Most of the cost is always hidden. Behavior is always steered by the ultimate black-box model, which is humanity. Improving one feature can cause preferences to arise. Sudden changes can result in discontinuation of use due to poor reliability or confusing design patterns. The psychosocial and even neurobiological aspect of how we interface these models must always be considered. The difference of human-computer interaction can be stated analogously between 25ms and 5ms for a click response time.

There is virtually no anti-pattern except for the most egregious one, mathematics. Code is glued on. Packages are smoothied. Most practitioners are accustomed to minor adjustments and tweaking. There is virtually no automated workflows or versioning for the laity. Pipelines are often adherent to organizational dogmatic principles rather than best practices or standardization. The very existence of data science departments as being distinct from backend or frontend frameworks can pose difficult in even communicating this concern. Many of the polemic arguments can be distilled due to friction between research and engineering.

One must consider a machine learning model like an ecosystem. Detritus must be cleared. Many host their experiments on public-facing addresses and include them in the code as examples. For example, how would characterize the boundary or abstraction of a data stream? Given the fact that data is being sourced from a ridiculous number of trackers or telemetry inputs, it can be practically impossible to discern the quality of these experiments. It is like sourcing from the ocean to distill wine.

Data rot has smells. The data can be old. Too many languages can be at play, all of them promising state-of-the-art results or performance improvements. Prototypes and experiments smell from being too fresh. Configurations and environments can smell. Ask anyone how they install Python.

No model exists in isolation. The ultimate artificial intelligence is the social network. Where there are rules, there is a game. Where there is a game, there are players. Where there are players, there are cheaters.
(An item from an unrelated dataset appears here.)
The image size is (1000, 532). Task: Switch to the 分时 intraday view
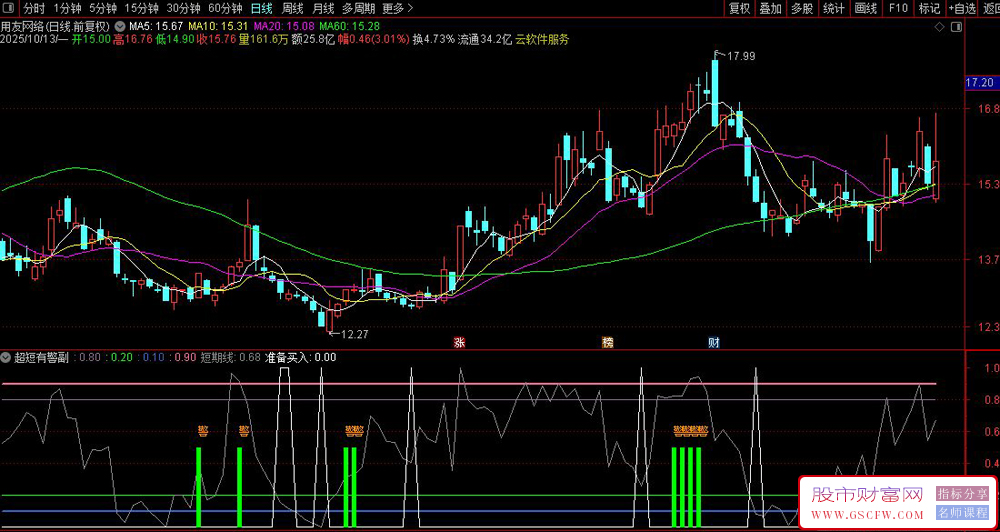click(34, 8)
One must consider the privacy and security while balancing transparency and robustness of a model with regards how it works in precision. Testing, monitoring, fixed thresholds, limits on actions, up-stream production. These are all practical concerns unless you want a million fake users mining your model for what it's worth.
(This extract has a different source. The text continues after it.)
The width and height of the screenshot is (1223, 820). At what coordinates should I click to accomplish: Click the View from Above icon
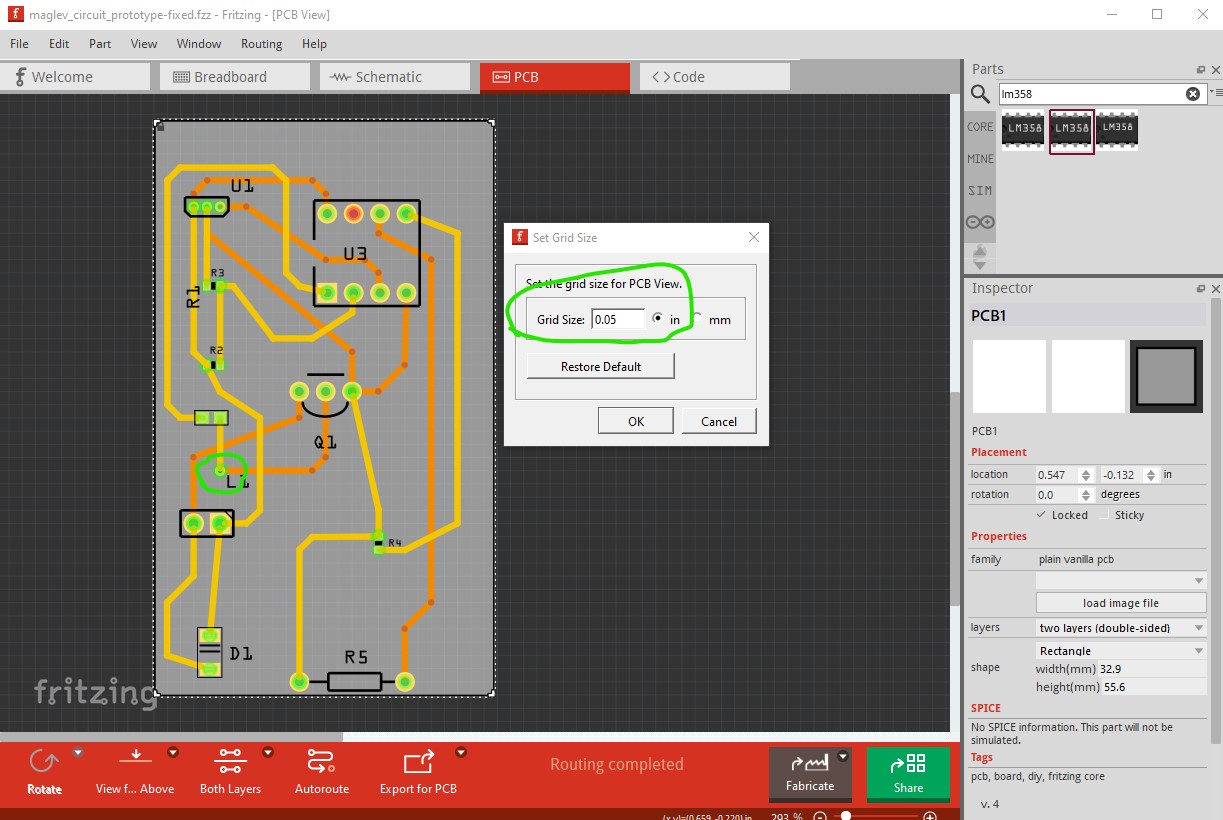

We are indebted to the world, and we are always born in someone else.

Test your data. Curate. Clean. Preprocess.

Reproduce it. Randomize it. Parallelize.

Manage process. Implement graceful failures.

Ask yourself:

What is the computational or organizational complexity of this object?

What is the algebraic closure of its dependencies?

What is the precision factor in which new changes can be measured?

What is the connectivity of one model compared to other components?

What is the quality, efficiency and effectiveness of training and testing humans to use this?